▶ **Interface element records**
##########

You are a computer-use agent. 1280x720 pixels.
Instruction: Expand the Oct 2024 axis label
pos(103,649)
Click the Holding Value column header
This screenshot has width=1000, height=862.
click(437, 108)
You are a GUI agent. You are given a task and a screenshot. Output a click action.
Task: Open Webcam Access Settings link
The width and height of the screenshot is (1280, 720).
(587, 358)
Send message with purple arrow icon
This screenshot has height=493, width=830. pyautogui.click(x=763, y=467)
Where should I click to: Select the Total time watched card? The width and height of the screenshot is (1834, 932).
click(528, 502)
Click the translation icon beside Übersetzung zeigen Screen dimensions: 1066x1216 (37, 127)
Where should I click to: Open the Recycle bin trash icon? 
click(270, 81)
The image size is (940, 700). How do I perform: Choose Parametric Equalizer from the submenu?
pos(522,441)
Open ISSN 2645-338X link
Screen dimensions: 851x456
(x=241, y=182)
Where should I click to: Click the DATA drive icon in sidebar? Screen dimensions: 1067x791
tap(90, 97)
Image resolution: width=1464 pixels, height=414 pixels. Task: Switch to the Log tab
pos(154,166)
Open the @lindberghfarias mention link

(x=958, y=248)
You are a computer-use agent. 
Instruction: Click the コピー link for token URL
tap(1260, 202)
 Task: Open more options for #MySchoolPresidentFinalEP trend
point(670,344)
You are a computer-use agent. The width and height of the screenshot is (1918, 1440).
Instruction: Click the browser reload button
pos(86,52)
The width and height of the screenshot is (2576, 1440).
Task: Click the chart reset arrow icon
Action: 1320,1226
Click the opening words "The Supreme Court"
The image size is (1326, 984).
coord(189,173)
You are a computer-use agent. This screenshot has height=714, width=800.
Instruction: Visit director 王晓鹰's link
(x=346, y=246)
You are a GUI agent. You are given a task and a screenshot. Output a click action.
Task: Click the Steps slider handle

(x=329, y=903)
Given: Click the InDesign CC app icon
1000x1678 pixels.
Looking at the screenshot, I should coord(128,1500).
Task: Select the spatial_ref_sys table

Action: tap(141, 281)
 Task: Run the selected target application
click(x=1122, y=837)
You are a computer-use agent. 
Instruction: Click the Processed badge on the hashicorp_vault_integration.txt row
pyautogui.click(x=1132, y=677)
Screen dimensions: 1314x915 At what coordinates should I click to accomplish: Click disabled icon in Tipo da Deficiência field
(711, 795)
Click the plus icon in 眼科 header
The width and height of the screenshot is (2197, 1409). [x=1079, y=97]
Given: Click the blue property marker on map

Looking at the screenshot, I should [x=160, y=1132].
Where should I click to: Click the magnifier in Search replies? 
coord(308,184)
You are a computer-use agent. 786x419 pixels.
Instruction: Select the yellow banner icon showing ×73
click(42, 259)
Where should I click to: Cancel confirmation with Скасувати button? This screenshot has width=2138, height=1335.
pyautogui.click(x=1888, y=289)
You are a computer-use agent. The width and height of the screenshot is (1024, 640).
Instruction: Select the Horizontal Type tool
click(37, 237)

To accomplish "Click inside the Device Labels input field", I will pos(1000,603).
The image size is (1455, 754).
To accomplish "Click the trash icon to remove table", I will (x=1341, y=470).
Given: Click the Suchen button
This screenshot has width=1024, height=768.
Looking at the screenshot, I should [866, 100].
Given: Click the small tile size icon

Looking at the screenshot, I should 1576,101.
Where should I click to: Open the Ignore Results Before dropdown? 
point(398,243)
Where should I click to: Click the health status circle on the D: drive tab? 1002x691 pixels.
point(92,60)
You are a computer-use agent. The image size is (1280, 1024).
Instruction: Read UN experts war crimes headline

##########

▶ **GIVEN PROBLEM**
Reproduce the stretch of the records above from the line containing "I will pos(1000,603)." through the end of the records, copying each line without any change.

▶ **FULL SOLUTION**
To accomplish "Click inside the Device Labels input field", I will pos(1000,603).
The image size is (1455, 754).
To accomplish "Click the trash icon to remove table", I will (x=1341, y=470).
Given: Click the Suchen button
This screenshot has width=1024, height=768.
Looking at the screenshot, I should [866, 100].
Given: Click the small tile size icon

Looking at the screenshot, I should 1576,101.
Where should I click to: Open the Ignore Results Before dropdown? 
point(398,243)
Where should I click to: Click the health status circle on the D: drive tab? 1002x691 pixels.
point(92,60)
You are a computer-use agent. The image size is (1280, 1024).
Instruction: Read UN experts war crimes headline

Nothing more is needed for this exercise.